Monday, December 26, 2022

The Making of Ex-Christian America


Everybody has heard of the "nones," a word which likely gets a lot of its appeal and its staying power from being a homonym. An acquaintance of mine used to like to talk about the "dones," that is, those who were now "nones" but had once been something else. His "dones" would definitely count among Stephen Bullivant's "nonverts."

Nonverts: The Making of Ex-Christian America (Oxford University Press, 2022) is about those now "nones" who were once religious and who therefore view their non-affiliation differently from those who were raised without any religion or with at most nominal affiliation. "Nonvert" is obviously a play on the word "convert," a word with considerable resonance in American religious experience, in order to highlight what the author sees as particularly distinctive about the recent past in which suddenly so many adults seem to have been leaving religion behind.

The author builds his case around chapters based on interviews with formerly religious "nonverts," alternating with more theoretical chapters. His fundamental argument is that "nonverts are the key to understanding much of the so-called rise of the nones, how and why it happened, who they are exactly, and what it all means for the present and future of America." His aim is to show that "there are a whole lot of nones, and a whole lot of those nones were once religious. And they are in the process of fundamentally and decisively changing the face of American society." (In particular, he notes that there are "roughly 16 million nonverts who say they were brought up Catholic.")

In contrast with the demographic patters which have characterized religious growth over the course of American history, he argues that the rise of the "nones" is not due to immigration or non-religious parents producing a multitude of non-religiously raised children, "Instead, it’s primarily due to a vast, wholly unprecedented “mass nonversion” of millions upon millions of Americans who were raised religious." His "single, summarizable argument it is that the USA is in the midst of a social, cultural, and religious watershed—one that today’s Americans are not merely living through, but millions have actively lived out in their own stories. This shift, while in many (not all) cases a very gradual one from the perspective of an individual lifetime, has manifested itself at the national level very swiftly indeed."

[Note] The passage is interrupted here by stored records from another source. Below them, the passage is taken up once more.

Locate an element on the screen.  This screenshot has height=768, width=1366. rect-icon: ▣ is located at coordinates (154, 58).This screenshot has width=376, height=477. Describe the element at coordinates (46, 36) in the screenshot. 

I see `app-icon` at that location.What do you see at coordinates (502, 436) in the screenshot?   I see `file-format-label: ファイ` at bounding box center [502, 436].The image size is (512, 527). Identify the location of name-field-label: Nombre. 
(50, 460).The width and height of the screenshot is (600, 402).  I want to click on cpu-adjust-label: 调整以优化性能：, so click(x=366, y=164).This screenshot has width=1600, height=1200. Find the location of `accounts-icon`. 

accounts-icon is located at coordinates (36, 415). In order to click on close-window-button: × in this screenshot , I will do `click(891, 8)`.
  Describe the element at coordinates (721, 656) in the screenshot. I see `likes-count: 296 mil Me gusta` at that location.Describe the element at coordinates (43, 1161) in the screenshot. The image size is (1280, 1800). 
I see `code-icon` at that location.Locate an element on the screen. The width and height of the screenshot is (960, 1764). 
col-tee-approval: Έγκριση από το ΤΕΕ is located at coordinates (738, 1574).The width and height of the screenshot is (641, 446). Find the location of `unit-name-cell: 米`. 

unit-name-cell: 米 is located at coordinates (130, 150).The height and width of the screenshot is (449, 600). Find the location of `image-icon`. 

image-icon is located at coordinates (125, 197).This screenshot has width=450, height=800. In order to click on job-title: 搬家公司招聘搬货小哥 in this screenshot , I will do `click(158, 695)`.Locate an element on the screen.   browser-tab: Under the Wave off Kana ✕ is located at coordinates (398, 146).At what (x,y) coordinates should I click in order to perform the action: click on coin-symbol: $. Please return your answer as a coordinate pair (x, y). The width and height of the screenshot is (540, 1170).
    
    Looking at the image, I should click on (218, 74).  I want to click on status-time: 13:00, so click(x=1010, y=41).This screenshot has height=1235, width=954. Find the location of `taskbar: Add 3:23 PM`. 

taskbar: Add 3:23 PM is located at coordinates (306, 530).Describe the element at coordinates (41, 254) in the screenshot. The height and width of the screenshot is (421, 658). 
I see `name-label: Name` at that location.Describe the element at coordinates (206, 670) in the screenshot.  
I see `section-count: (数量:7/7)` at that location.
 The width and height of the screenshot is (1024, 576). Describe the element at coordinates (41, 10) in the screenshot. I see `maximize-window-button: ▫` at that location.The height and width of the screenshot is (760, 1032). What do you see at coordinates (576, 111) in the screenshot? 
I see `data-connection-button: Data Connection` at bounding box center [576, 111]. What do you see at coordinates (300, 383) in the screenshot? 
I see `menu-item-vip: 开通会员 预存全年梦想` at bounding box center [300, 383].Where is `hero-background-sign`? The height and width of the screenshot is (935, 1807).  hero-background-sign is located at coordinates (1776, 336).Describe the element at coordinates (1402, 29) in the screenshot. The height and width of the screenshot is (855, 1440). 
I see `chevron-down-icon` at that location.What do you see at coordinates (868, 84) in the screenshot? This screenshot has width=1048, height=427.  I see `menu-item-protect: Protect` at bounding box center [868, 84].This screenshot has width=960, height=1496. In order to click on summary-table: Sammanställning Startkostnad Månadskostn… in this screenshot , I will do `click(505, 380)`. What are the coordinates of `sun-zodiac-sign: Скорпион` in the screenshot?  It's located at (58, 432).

This state of affairs is perhaps complicated by, but not contradicted by the fact that "a good chunk of people who say they were raised nonreligiously who might, on a different day, tick one of the religious options. Obviously, there are different degrees of being raised religiously: where a weak, nominal, or culturally Christian upbringing ends, and a nonreligious one begins, is not always clear-cut.)"

Bullivant's treatment is especially helpful in the way he looks at different groups of "nonverts" based on their previous affiliations. Thus, he has separate chapters on ex-Mormons, ex-Mainliners, and ex-Evangelicals. He fully recognizes as what he calls a "key Catholic distinctive" the "broad church" character of Catholicism,  "the sheer diversity it encompasses, not just ethnically and racially (though certainly that), but socially, culturally, and ideologically too." And, while, on the one hand, he recognizes "the ongoing salience of a Catholic upbringing, even long after one has fundamentally rejected it," he also notes how among "all US cradle Catholics born since 1970, a 'Catholic upbringing' has produced twice as many nones as it has weekly Mass-going Catholics."

The author acknowledges that the U.S. is "still a much more religious country than most of its Western, developed, democratic peers." That said, The Making of Ex-Christian America tells what are in effect two simultaneous but interrelated stories, the making of many Americans who were once Christians into ex-Christians and also the making of a once Christian nation into an ex-Christian one, which is what makes this such "a decisive moment in American religious and cultural history."